If less than 1% of the people on the list are terrorists… what is even the point of keeping a list of people who have less than a 1% chance of being a terrorist?

Silence Dogood says:

Not to nitpick

Tim, news flash for you: During the Bush administration, the list went from a single person (the first one they put on) to 47,000 – that is a massive 470,000% increase!

Your math, Whatever, is wrong here. I would explain your mistake to you, but that would deprive you of the thrill of discovery, and you strike me as a person badly in need of a thrill.

Glendon Gross (profile) says:

Statistical Math

I see both sides of the comment discussion re: comparing the size of the list increases under G.W. Bush and Obama. But the true math error is division by zero, as there was no list when G.W. Bush came into office, and the classification of citizens as terrorists was based on the “us vs. them” mentality, which assumes that Americans will never take up arms against their own country. We only have to look back to the days of the civil war to see that this thesis is false. So the real problem is the assumption behind the lists… which give a false sense of security based on quantity of data collected, neglecting the data quality issues.

GEMont (profile) says:

The Institution of Paranoia

I think what everyone is overlooking here, is that this is just the No-Fly list.

In other words, this is just the list of folks that the USG doesn’t care enough about to prevent them from knowing they’re on a list, which they will learn as soon as the USG stops them from boarding a plane.

I’m certain there must be dozens if not hundreds of other lists the government agencies keep tabs on regularly to let them know where all of the suspected “bad people” are at any given time.

For example, there must be at least one list that lets people fly because their jobs necessitate them flying to other countries, even though they are considered a “risk”.

These people would become aware of their being spied on if they were to be detained due to taking a plane, so they need to be allowed to fly while still being watched closely.

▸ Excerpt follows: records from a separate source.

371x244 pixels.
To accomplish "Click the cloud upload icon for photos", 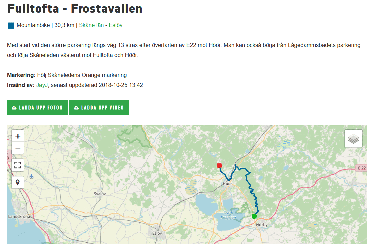I will coord(14,108).
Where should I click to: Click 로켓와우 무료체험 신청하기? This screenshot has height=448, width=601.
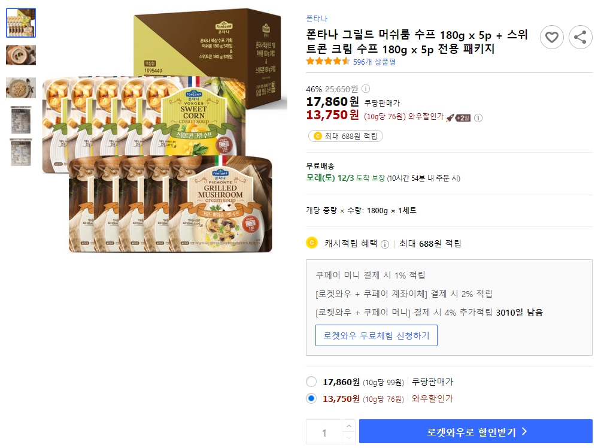[377, 335]
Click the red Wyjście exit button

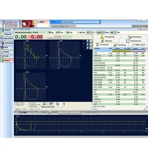coord(7,61)
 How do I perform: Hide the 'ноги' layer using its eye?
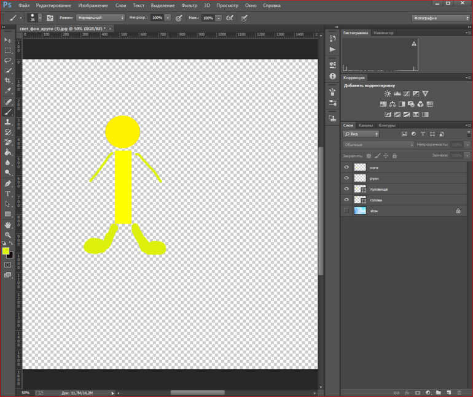[346, 167]
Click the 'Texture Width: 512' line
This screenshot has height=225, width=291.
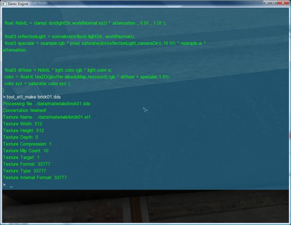click(x=23, y=124)
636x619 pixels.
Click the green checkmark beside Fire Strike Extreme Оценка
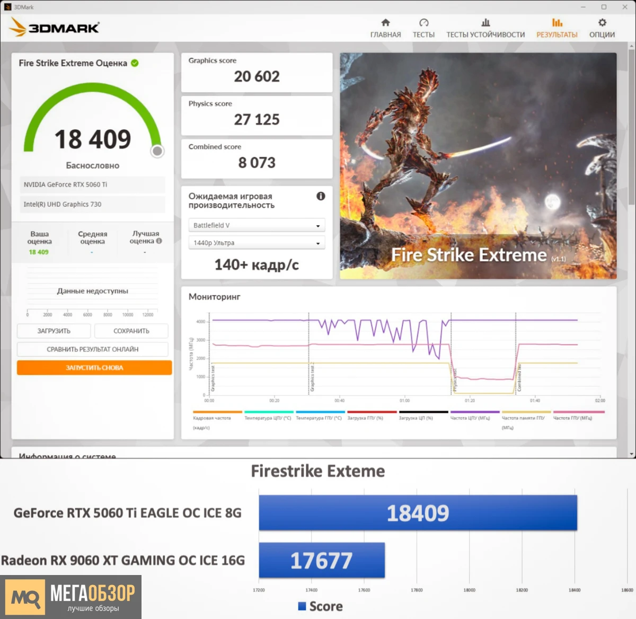point(135,63)
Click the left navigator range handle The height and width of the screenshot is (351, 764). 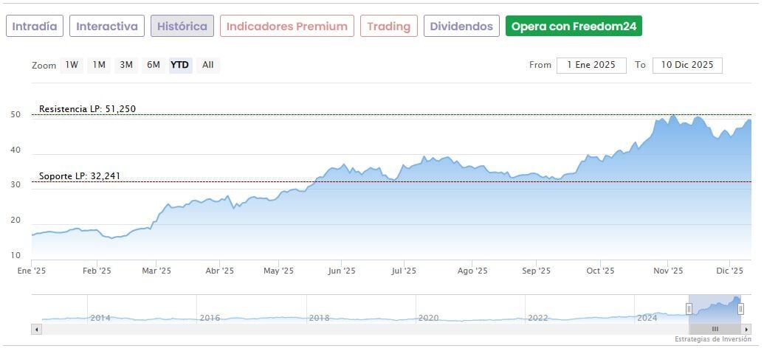click(x=689, y=309)
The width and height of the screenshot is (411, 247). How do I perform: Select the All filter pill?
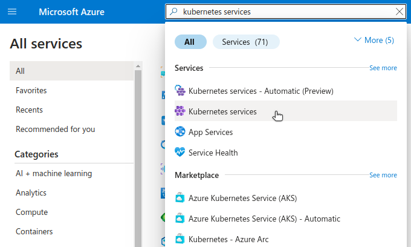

And what about the No-Hire lists. Lists of people suspected to be hackers… or worse… who are caused to be fired from any hi-tech jobs as soon as the employer registers them for income tax purposes…. or suspected bomb makers, or suspected anti-government artists and writers, or…. well the list of lists just goes on and on….

Normal individual paranoia is bad enough, but Institutionalized Paranoia is all-encompassing eventually.